Kanpo (herbal medicine)

The Japanese herbal medicine tradition developed originally from Chinese texts but, like many of the therapies described earlier in this chapter, went through uniquely Japanese stages of refinement and development. Nowadays, in Japan, only medical doctors are legally allowed to practise kanpo, yet over the counter kanpo remedies for the general public are hugely popular.

Japanese formula generally use fewer herbs than the Chinese ones and dried granular extracts are more commonly used than fresh herbal ingredients because they’re convenient and easy to take.

Kanpo diagnosis is based on eight principles described below as four pairs of opposites:

1.   Determining if the person’s symptoms are predominantly kyo (deficient) or jitsu (excess)
2.   Determining the stage of illness (chronic/acute)
3.   Ascertaining whether the disease is external and superficial or internal and deep
4.   Determining whether symptoms are predominantly hot or cold

After the predominant underlying weakness, or kyo, has been identified, it can then be treated with appropriate medicinal herbs. This approach is almost the opposite to the Western medical one, which focuses on identifying and treating the invading germ, virus, or bacteria. In kanpo, the emphasis is on supporting the weak or vulnerable parts or systems of the body to prevent them from succumbing to invading pathogens.

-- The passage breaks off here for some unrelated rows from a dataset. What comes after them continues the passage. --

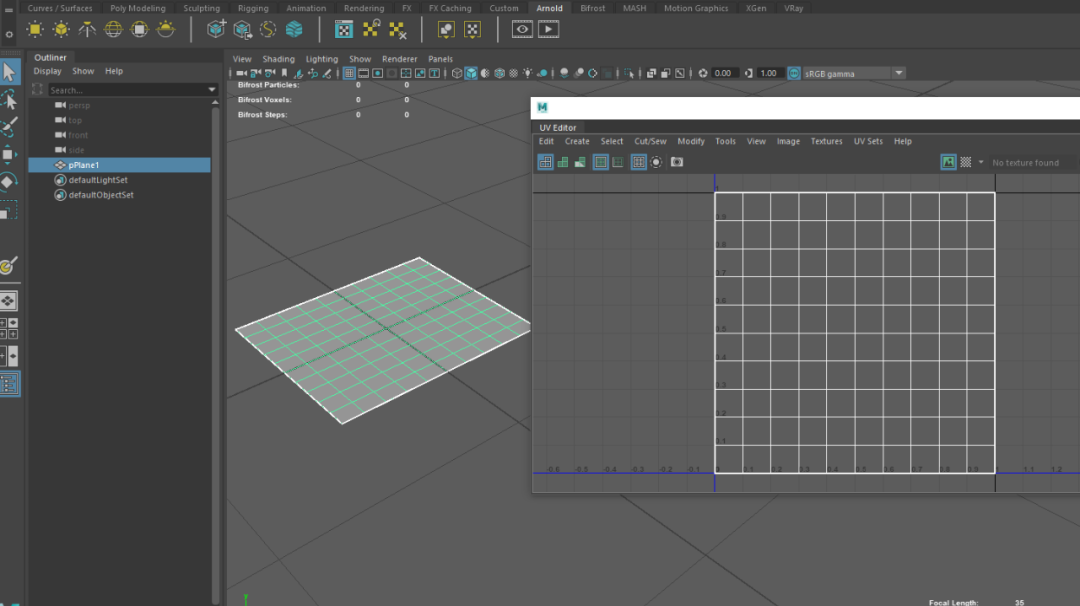Open the Cut/Sew menu in UV Editor
Image resolution: width=1080 pixels, height=606 pixels.
click(650, 141)
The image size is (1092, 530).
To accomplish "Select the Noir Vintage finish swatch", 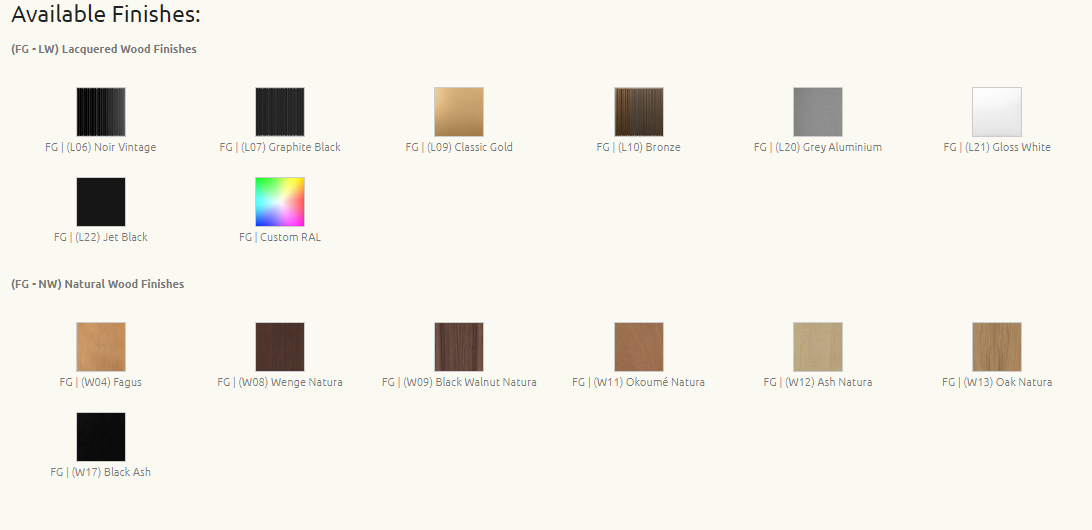I will (x=101, y=112).
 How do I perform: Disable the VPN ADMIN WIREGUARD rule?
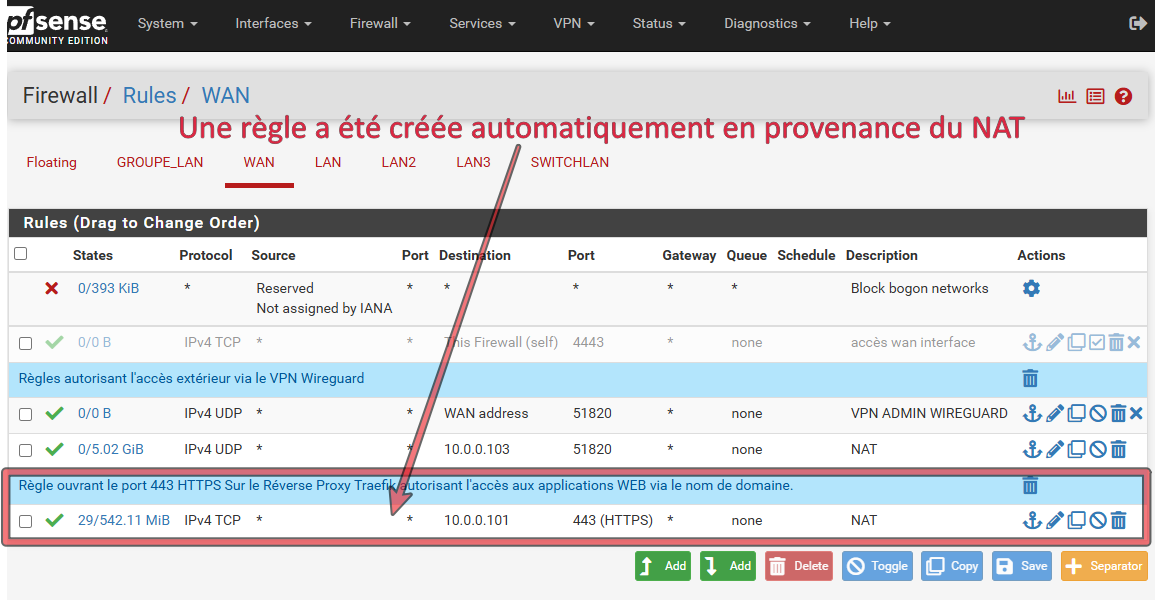pyautogui.click(x=1097, y=413)
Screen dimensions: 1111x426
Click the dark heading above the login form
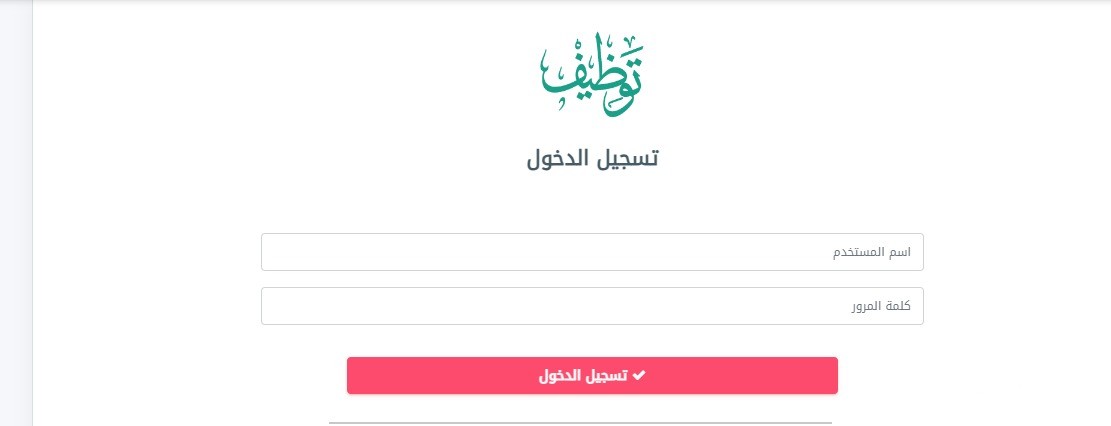592,159
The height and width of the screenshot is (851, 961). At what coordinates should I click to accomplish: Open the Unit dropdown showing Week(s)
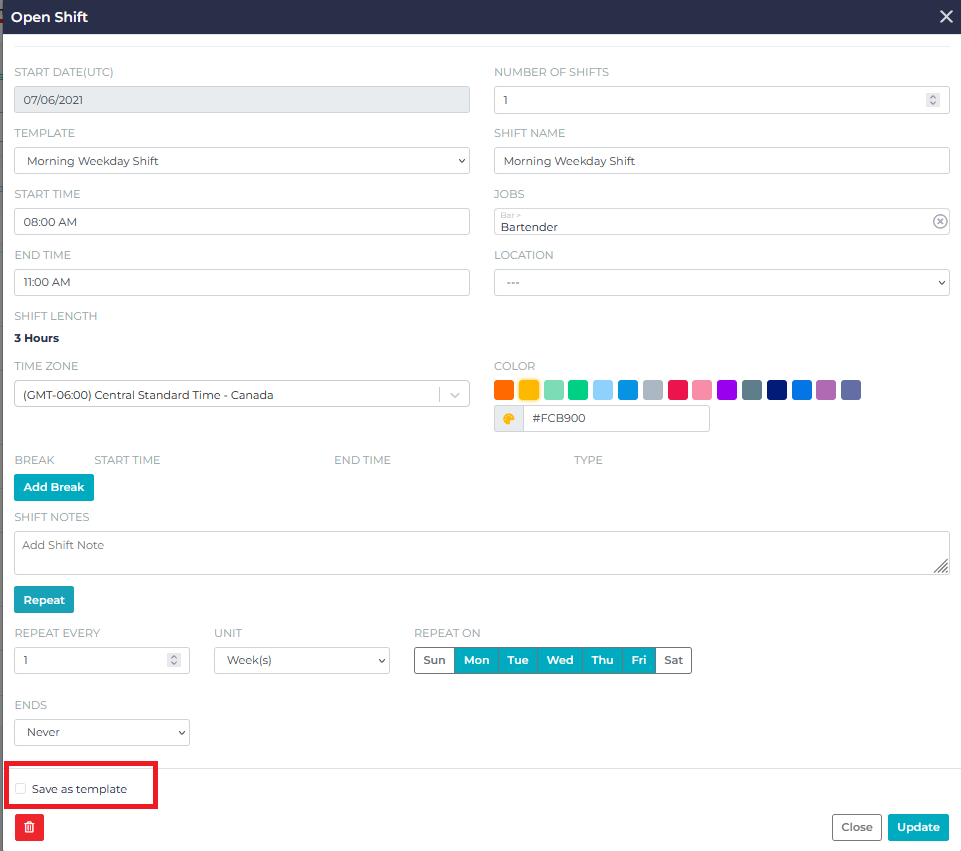[x=301, y=661]
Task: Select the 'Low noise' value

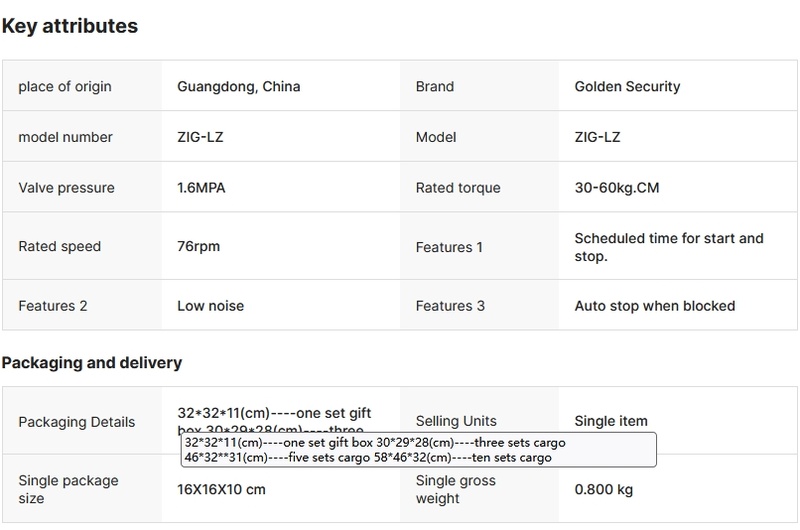Action: 210,306
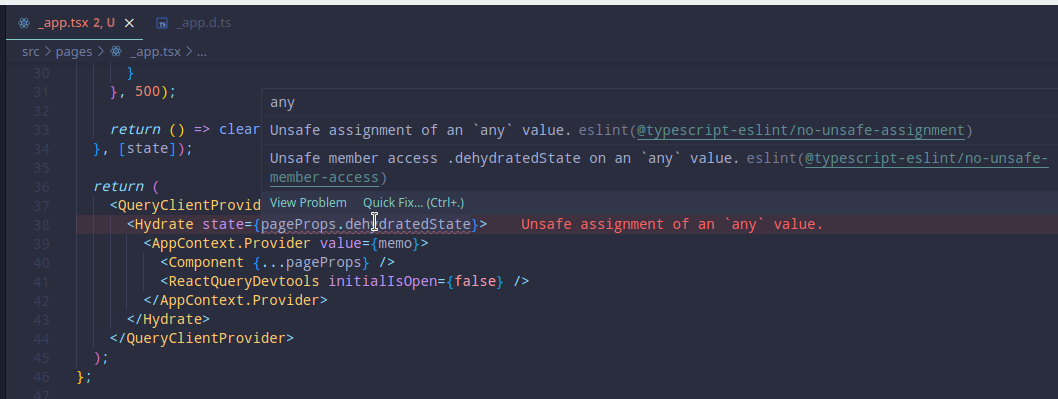Place cursor on the pageProps.dehydratedState expression
Image resolution: width=1058 pixels, height=399 pixels.
click(x=366, y=224)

Because kanpo medicine focuses on an individual’s constitution and that person’s particular response to the disease, the treatment for different people with the same disease, according to Western medicine, will often be different. So, for example, if five people were diagnosed with asthma, in Western medicine they may all be prescribed the same type of inhalant medication, yet, in kanpo, their herbal medicine prescriptions, while maybe having some ingredients in common, would probably all differ.

Most kanpo formulas have five to ten ingredients. They’re usually made from plant ingredients including roots, bark, leaves, flowers, fruit, and fungi, although occasionally mineral or animal ingredients may be used. These ingredients are selected according to their individual effects on the body and also their combined effects with each other.

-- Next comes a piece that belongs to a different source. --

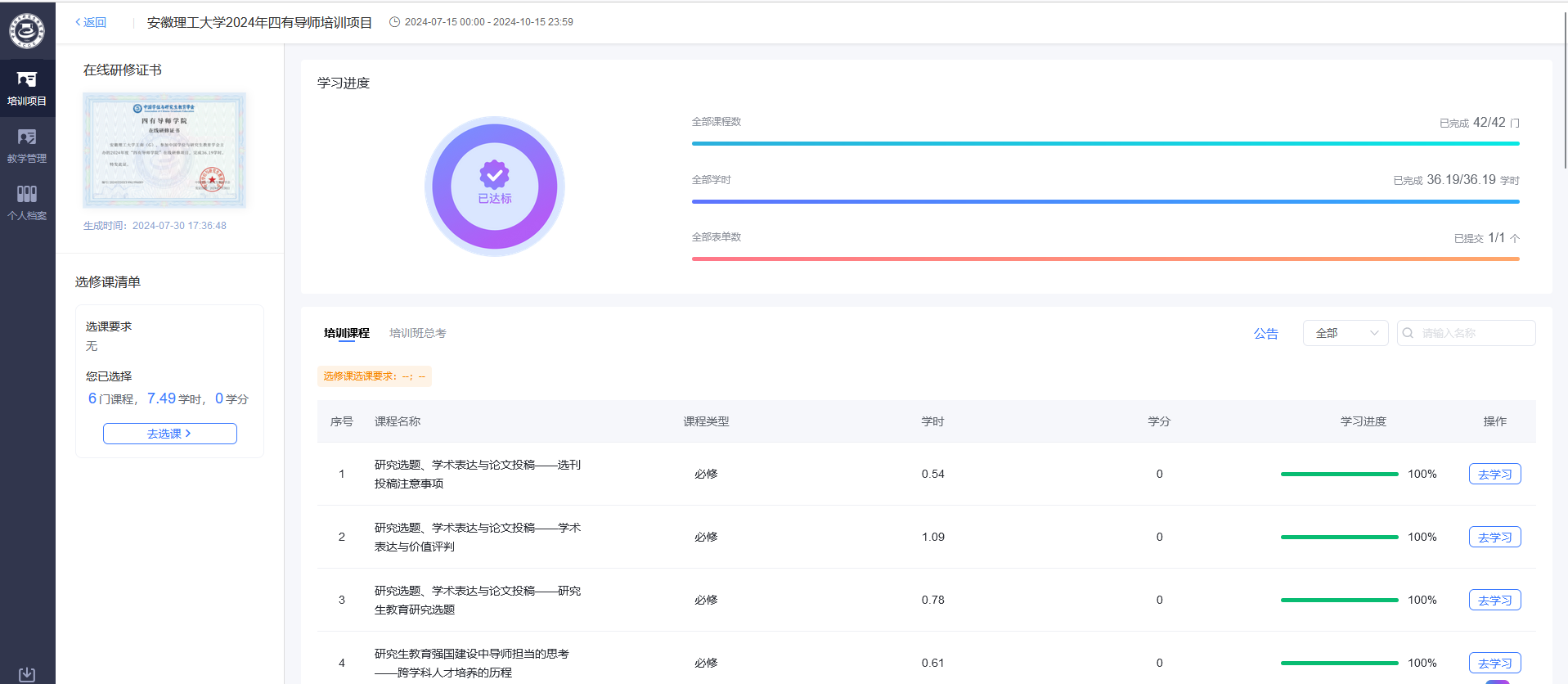This screenshot has height=684, width=1568.
Task: Open the 个人档案 sidebar section
Action: tap(27, 202)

Kanpo herbal medicines are well researched and are regarded as safe to take, with virtually no side effects if prescribed and taken properly. If you’re pregnant, breast-feeding, or hoping to conceive you must always inform your practitioner or consult your GP before taking kanpo medicinal herbs.

You can take kanpo herbal medicines with Western medicine but ensure you’re carefully monitored by qualified and experienced practitioners in case of interactions. Always inform your GP and herbal practitioner of any medicines and herbs that you’re taking.